CHAPELLE DE L'HÔTEL-DIEU-DU-SACRÉ-COEUR
Québec (Québec)

Président de l'assemblée :
Jacques Vézina, prêtre

Lévites (13, 1-2, 45-46)
Corinthiens (10, 31-11, 1)
Saint Marc (1, 40-45)

Dans le mot d'introduction, je vous ai parlé des intentions de prières que nous avons reçues. Alors si vous le permettez, dans le temps de réflexion que je vais vous proposer je vais utiliser, je vais partir des intentions de prières, je vais les ajouter aux lectures que nous venons d'entendre. Hier après-midi, lorsque je me préparais pour notre liturgie, j'ai pris le temps de lire certaines intentions de prières. Je vous disais qu'on en avait peut-être tout près de 2 000, on ne les a pas comptées; j'en ai certainement lue de 60 à 70 %, j'y ai mis à peu près 2 heures. Je trouve important de vous dire et de dire aux gens qui nous ont envoyé ces intentions de prières comment j'ai été profondément touché.

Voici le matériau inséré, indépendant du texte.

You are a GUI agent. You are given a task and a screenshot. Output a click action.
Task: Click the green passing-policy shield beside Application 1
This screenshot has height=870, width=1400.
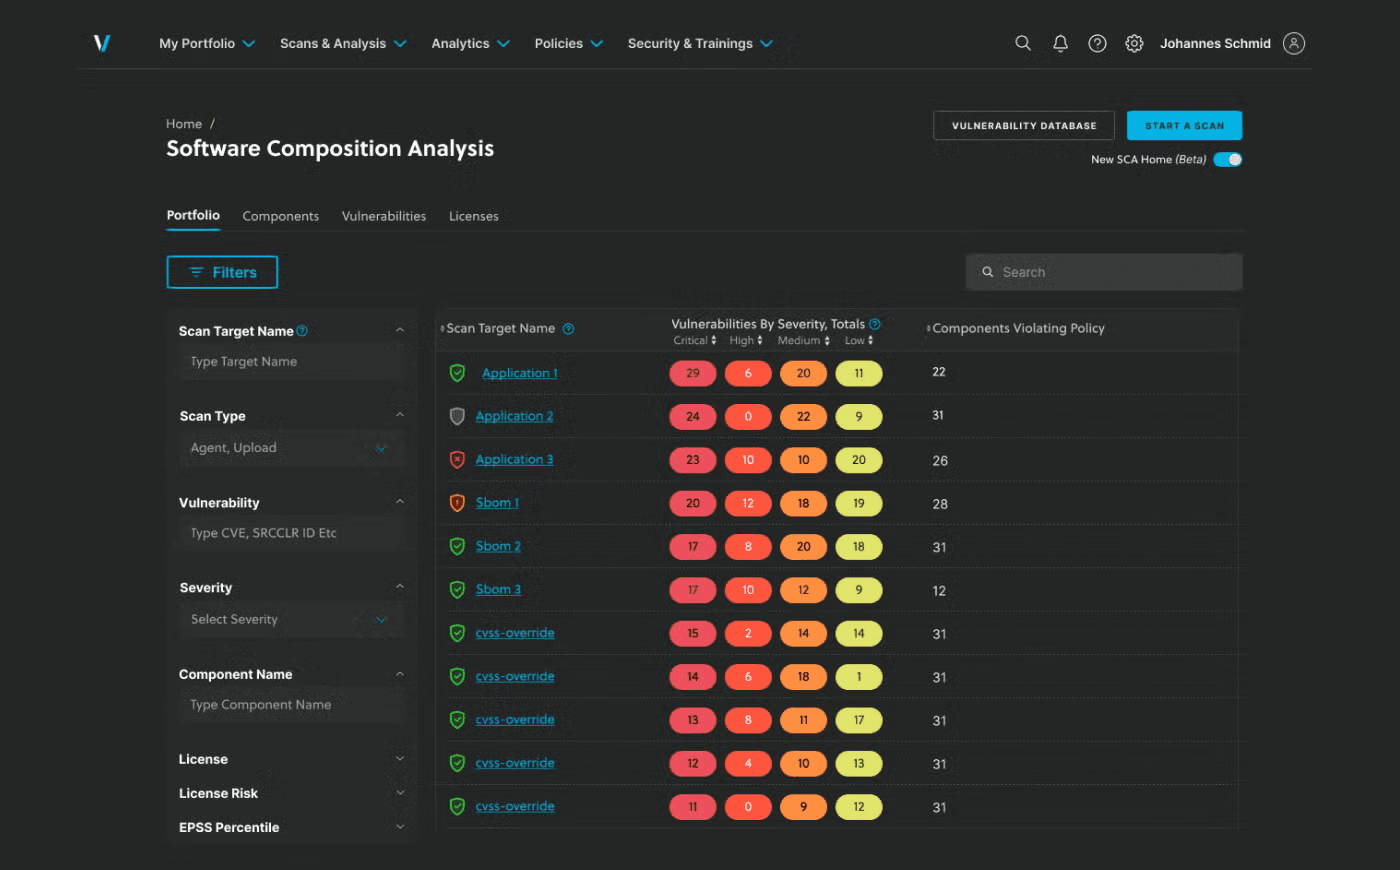click(x=457, y=372)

Sur certains papiers, il y avait uniquement un mot, des fois c'était un prénom, parfois c'était un nom. Des fois, il y avait une phrase, quelques mots, et on voyait que l'écriture était tremblotante. D'autres fois, c'était d'autres personnes qui avaient écrit les intentions de prières; il y avait aussi des fois où les gens étaient identifiés. Mais il y a deux thèmes qui sont revenus... Je ne peux pas dire que ces thèmes-là étaient nécessairement ceux qui revenaient le plus souvent, mais c'est certainement les thèmes qui sont venus me chercher. Et je trouvais qu'ils allaient bien avec les textes de la parole de Dieu, même si j'ai dû, après cette lecture, ajuster un peu ce que je voulais vous communiquer.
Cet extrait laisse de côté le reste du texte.